Revisiting Factorizing Aggregated Posterior in Learning Disentangled Representations
This work addresses a theoretical blind spot in disentangled representation learning, which is incremental but important for improving existing methods.
The paper identifies a disparity between sampled and mean latent representations in disentangled learning, showing that low total correlation in sampled representations does not guarantee it in mean representations, and proposes a method to reduce this disparity, achieving lower total correlation in mean representations.

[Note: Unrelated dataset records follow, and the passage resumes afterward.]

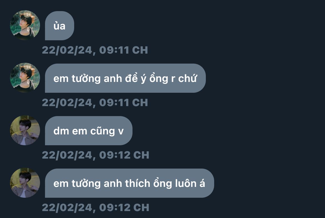Select the "dm em cũng v" message bubble
The image size is (325, 218).
point(89,131)
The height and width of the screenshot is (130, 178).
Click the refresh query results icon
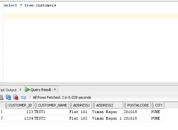[8, 97]
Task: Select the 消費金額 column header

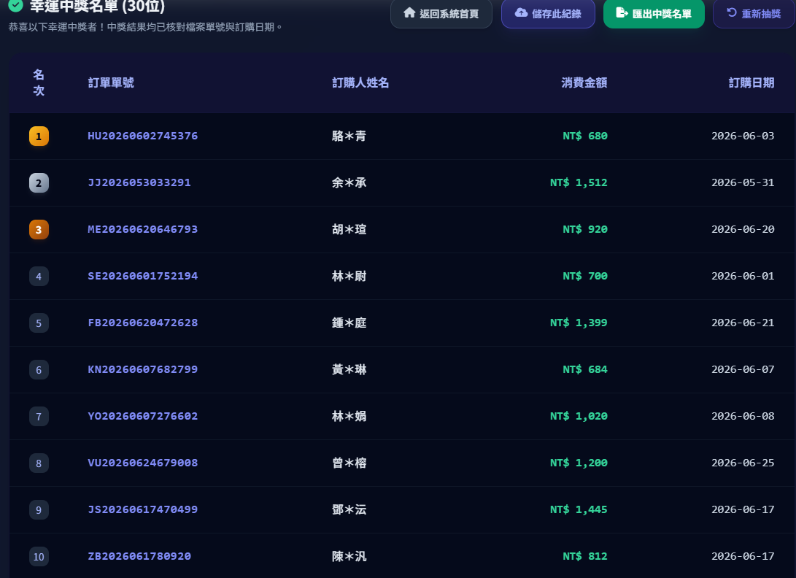Action: tap(584, 82)
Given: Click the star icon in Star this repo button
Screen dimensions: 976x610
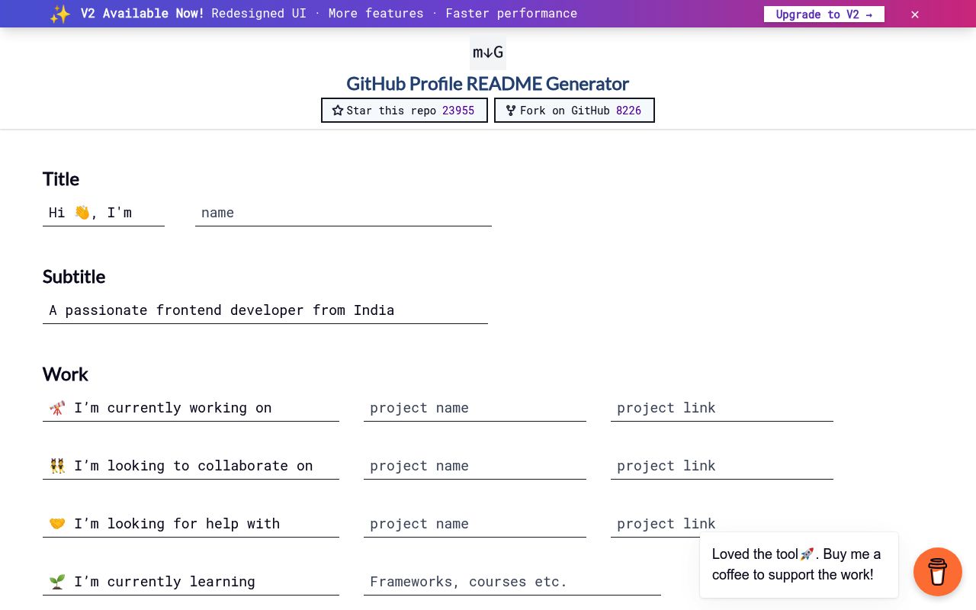Looking at the screenshot, I should [x=338, y=111].
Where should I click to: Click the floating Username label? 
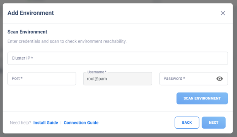[97, 72]
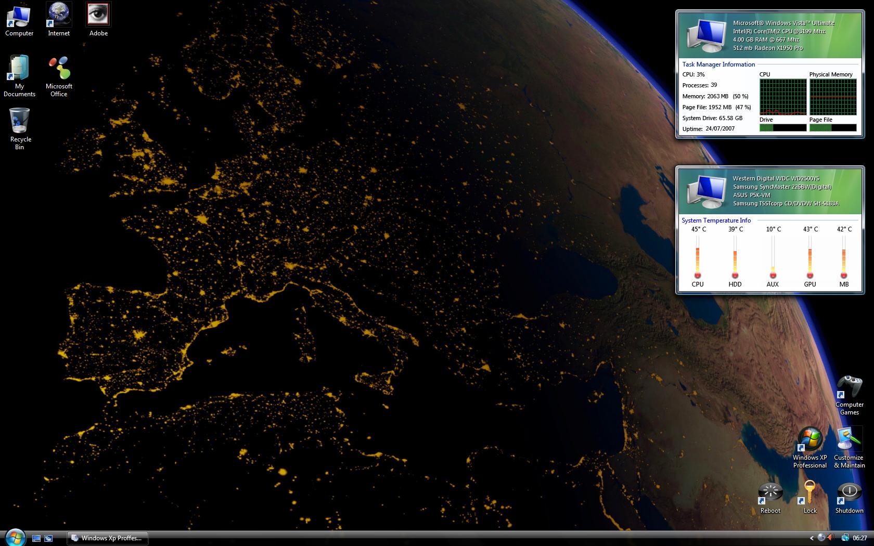Open the Recycle Bin
This screenshot has height=546, width=874.
pos(20,122)
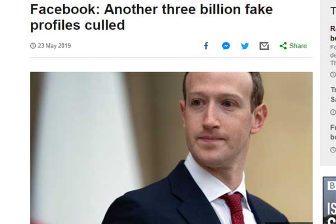Screen dimensions: 336x224
Task: Open sidebar story headline starting with Tr
Action: point(333,95)
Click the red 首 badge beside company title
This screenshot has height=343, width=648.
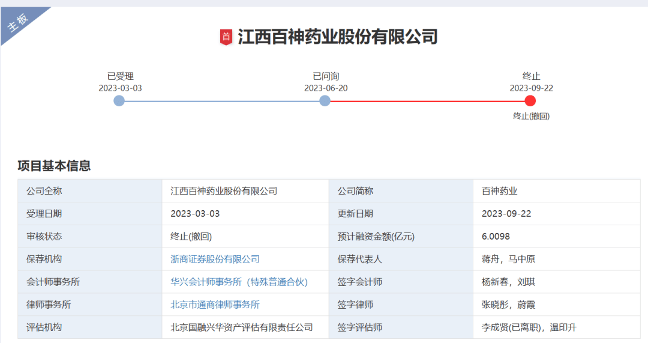(226, 37)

In the problem of learning disentangled representations, one of the promising methods is to factorize aggregated posterior by penalizing the total correlation of sampled latent variables. However, this well-motivated strategy has a blind spot: there is a disparity between the sampled latent representation and its corresponding mean representation. In this paper, we provide a theoretical explanation that low total correlation of sampled representation cannot guarantee low total correlation of the mean representation. Indeed, we prove that for the multivariate normal distributions, the mean representation with arbitrarily high total correlation can have a corresponding sampled representation with bounded total correlation. We also propose a method to eliminate this disparity. Experiments show that our model can learn a mean representation with much lower total correlation, hence a factorized mean representation. Moreover, we offer a detailed explanation of the limitations of factorizing aggregated posterior: factor disintegration. Our work indicates a potential direction for future research of disentangled learning.